Nothing represents the changing of the guard as much as how the Big Three Portals have fallen from grace. Don’t get me wrong: from an operational standpoint, Yahoo! is a fine property, but that company is a bit of a… how do you say, disaster.
MSN is there, trecking along, costing MSFT billions in losses over the years without really making a push for #1. Sort of like all other MSFT products not named Windows or Office, basically.
Meanwhile, AOL is drifting along, buying up more and more assets - some smart, some not - but now putting itself up for sale. While the company sold a 5% stake of itself to Google for a $1B sum - valuing itself for a tidy $20B - word is that they might be content with a $15B offer… which means either Yahoo!, MSFT, News Corp., Comcast would show an interest.
While some will be quick to say the portals lost to social networking sites such as Facebook and MySpace, make no mistake about it, they lost to search.
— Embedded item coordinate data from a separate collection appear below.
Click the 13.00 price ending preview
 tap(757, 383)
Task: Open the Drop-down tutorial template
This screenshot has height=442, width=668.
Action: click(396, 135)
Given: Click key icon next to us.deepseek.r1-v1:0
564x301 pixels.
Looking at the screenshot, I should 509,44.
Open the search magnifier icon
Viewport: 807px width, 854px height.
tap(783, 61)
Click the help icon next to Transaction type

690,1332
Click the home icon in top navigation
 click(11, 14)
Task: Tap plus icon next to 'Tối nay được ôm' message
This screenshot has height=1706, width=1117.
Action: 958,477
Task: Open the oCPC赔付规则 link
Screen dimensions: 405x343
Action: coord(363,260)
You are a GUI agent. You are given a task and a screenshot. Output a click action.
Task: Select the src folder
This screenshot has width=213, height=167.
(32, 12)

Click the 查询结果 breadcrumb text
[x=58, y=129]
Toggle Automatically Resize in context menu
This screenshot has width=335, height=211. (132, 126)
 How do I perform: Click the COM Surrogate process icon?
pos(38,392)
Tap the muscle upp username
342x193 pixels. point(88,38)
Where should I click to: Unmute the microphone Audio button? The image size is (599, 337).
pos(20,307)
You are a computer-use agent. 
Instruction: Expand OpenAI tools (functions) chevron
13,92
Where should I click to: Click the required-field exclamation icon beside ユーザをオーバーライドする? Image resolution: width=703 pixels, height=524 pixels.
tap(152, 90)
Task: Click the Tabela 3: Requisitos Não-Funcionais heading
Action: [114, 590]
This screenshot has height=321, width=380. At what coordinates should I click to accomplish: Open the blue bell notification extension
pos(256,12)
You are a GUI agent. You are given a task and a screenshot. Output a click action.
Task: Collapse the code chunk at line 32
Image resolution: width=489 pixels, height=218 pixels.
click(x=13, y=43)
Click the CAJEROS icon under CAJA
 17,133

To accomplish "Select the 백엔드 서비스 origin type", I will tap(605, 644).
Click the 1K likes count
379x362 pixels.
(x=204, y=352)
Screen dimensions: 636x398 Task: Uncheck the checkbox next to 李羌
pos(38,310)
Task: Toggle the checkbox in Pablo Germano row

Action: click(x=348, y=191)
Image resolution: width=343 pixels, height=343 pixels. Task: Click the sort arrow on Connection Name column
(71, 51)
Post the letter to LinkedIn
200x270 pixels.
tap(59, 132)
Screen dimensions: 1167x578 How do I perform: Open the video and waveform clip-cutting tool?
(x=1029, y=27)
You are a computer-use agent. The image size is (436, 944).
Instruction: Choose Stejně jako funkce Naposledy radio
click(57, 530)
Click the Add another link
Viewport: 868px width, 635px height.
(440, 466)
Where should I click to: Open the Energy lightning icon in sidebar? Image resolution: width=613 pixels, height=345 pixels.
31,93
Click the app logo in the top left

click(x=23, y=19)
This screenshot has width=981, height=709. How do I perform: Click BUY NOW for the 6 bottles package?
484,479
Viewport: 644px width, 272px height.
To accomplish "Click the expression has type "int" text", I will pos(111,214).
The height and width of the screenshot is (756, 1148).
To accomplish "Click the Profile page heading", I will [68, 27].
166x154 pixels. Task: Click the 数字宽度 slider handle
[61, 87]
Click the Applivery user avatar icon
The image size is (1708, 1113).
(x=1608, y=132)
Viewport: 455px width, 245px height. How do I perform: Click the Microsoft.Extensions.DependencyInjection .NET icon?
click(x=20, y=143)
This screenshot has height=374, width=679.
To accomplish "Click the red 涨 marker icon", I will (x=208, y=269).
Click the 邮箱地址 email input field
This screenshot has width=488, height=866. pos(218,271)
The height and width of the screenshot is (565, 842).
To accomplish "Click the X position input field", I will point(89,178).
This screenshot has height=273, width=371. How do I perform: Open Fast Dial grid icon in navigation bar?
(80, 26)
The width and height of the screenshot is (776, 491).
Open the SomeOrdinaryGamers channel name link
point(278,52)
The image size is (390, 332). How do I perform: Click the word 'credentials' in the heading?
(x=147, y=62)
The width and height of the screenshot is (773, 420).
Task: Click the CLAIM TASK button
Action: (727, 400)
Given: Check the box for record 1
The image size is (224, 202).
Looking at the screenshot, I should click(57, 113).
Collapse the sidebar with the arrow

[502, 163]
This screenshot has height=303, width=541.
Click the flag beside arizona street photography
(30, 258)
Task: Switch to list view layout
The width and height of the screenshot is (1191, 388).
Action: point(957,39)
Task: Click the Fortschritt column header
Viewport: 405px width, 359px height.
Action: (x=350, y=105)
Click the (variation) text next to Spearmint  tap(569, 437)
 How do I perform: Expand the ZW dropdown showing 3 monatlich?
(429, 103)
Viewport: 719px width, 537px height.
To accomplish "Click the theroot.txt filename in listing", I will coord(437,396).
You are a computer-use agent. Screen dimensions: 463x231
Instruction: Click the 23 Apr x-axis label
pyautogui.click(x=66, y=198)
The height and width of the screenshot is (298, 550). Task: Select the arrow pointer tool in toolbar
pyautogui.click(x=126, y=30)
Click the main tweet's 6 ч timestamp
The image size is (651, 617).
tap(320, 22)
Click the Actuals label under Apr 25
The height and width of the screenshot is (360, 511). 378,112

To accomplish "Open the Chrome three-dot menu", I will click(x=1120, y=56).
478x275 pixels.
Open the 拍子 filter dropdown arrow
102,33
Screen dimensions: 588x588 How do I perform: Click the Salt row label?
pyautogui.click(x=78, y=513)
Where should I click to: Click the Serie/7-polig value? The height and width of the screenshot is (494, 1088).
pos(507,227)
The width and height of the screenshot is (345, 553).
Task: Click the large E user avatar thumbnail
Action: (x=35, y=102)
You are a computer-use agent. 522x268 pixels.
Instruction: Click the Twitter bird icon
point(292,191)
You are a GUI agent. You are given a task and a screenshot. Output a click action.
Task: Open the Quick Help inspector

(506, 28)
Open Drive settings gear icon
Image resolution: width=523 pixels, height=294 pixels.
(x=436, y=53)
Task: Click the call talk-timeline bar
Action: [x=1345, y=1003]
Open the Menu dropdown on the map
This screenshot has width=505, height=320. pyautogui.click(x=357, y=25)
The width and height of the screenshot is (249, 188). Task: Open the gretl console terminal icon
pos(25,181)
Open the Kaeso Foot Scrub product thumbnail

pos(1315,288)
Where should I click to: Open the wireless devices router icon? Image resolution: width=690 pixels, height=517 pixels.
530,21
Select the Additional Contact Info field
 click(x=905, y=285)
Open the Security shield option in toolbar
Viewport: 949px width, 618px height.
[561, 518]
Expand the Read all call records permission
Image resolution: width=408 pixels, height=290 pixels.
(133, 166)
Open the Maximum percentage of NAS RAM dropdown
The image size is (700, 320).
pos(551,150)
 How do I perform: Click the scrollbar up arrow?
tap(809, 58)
Revenues matter, everything else is noise. Google has the web ecosystem by the balls, and considering that Google’s YouTube is more dominating in video than Google is in search - and that video is the next high growth opportunity after search’s decade - then you have to wonder how much more hurting Google can put on the Web.
When you consider how leadership is search helped Google propel itself to King of the Web, you sort of understand why MSFT just shelled out $100M for something that basically can be summed up as Wikipedia site search.